**DATA LISTING**
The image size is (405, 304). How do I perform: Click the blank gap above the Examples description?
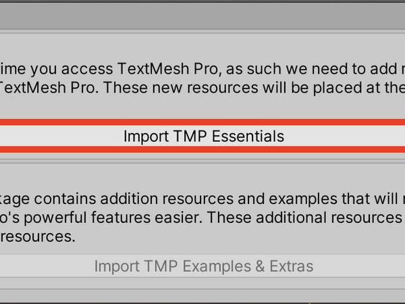tap(203, 177)
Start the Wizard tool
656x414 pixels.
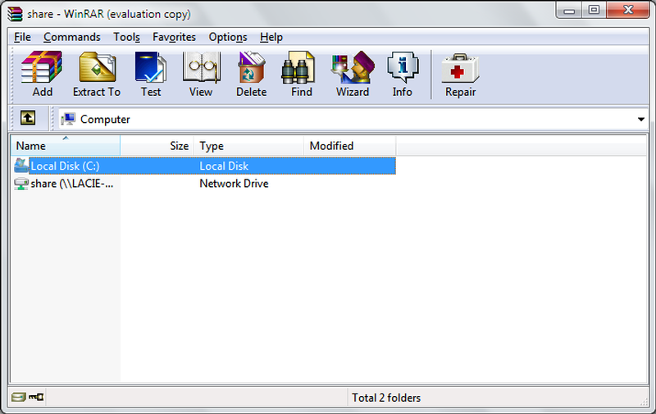click(x=352, y=74)
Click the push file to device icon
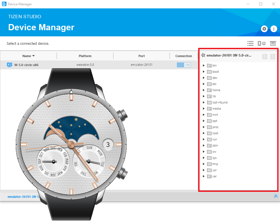Viewport: 280px width, 221px height. (x=273, y=57)
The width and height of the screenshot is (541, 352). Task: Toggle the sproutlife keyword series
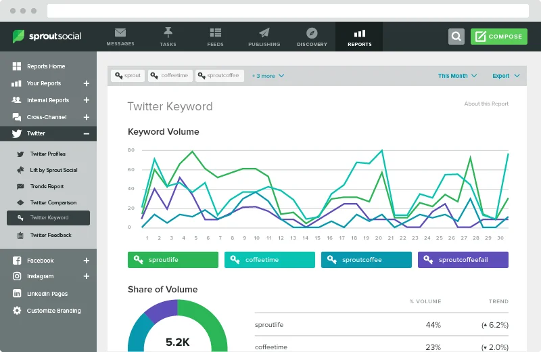[173, 260]
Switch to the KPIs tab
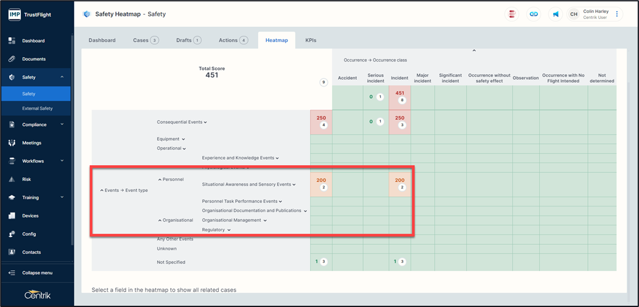 point(311,40)
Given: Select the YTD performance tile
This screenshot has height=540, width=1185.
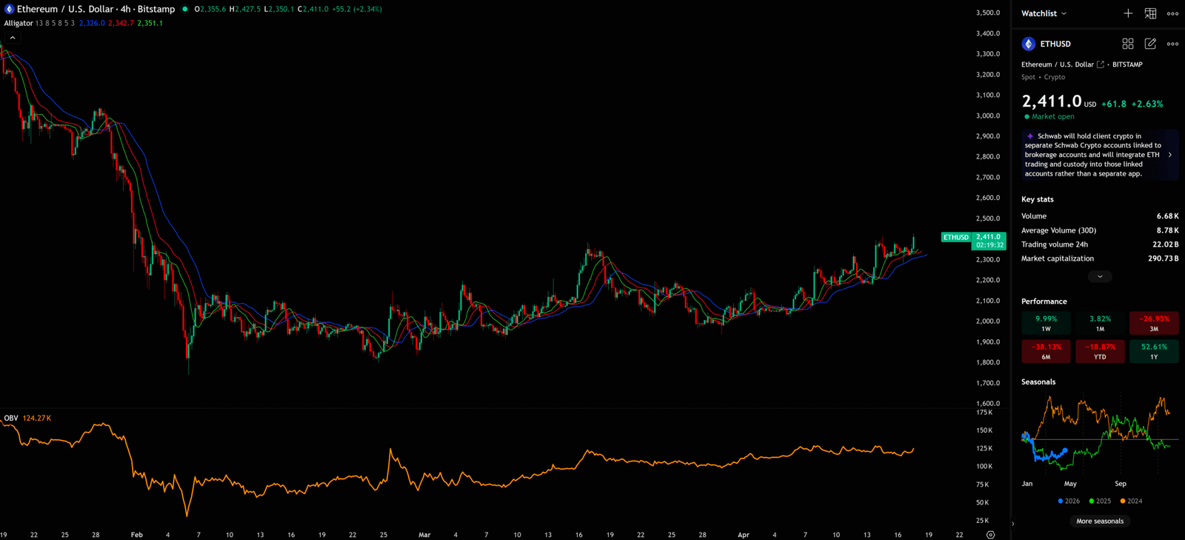Looking at the screenshot, I should [x=1100, y=351].
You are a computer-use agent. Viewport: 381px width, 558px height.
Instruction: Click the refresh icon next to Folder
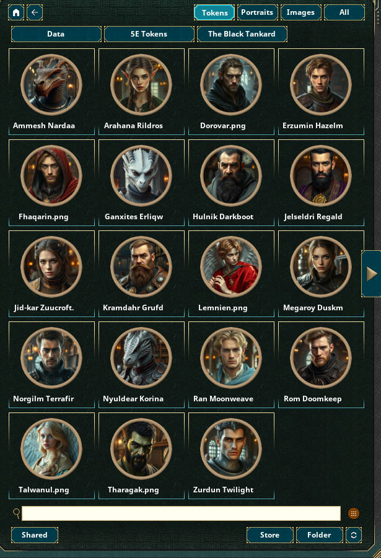click(x=354, y=535)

**EXERCISE GOAL**
Apart from the images, retype the full material exactly as written.

**ANSWER AREA**
The image size is (405, 304). How do I perform: Click the blank gap above the Examples description?
tap(203, 177)
Start the Wizard tool
656x414 pixels.
click(x=352, y=74)
Click the push file to device icon
Viewport: 280px width, 221px height. (x=273, y=57)
The width and height of the screenshot is (541, 352). Task: Toggle the sproutlife keyword series
[173, 260]
Switch to the KPIs tab
 point(311,40)
Given: Select the YTD performance tile
This screenshot has height=540, width=1185.
Looking at the screenshot, I should [x=1100, y=351].
You are a computer-use agent. Viewport: 381px width, 558px height.
Instruction: Click the refresh icon next to Folder
click(x=354, y=535)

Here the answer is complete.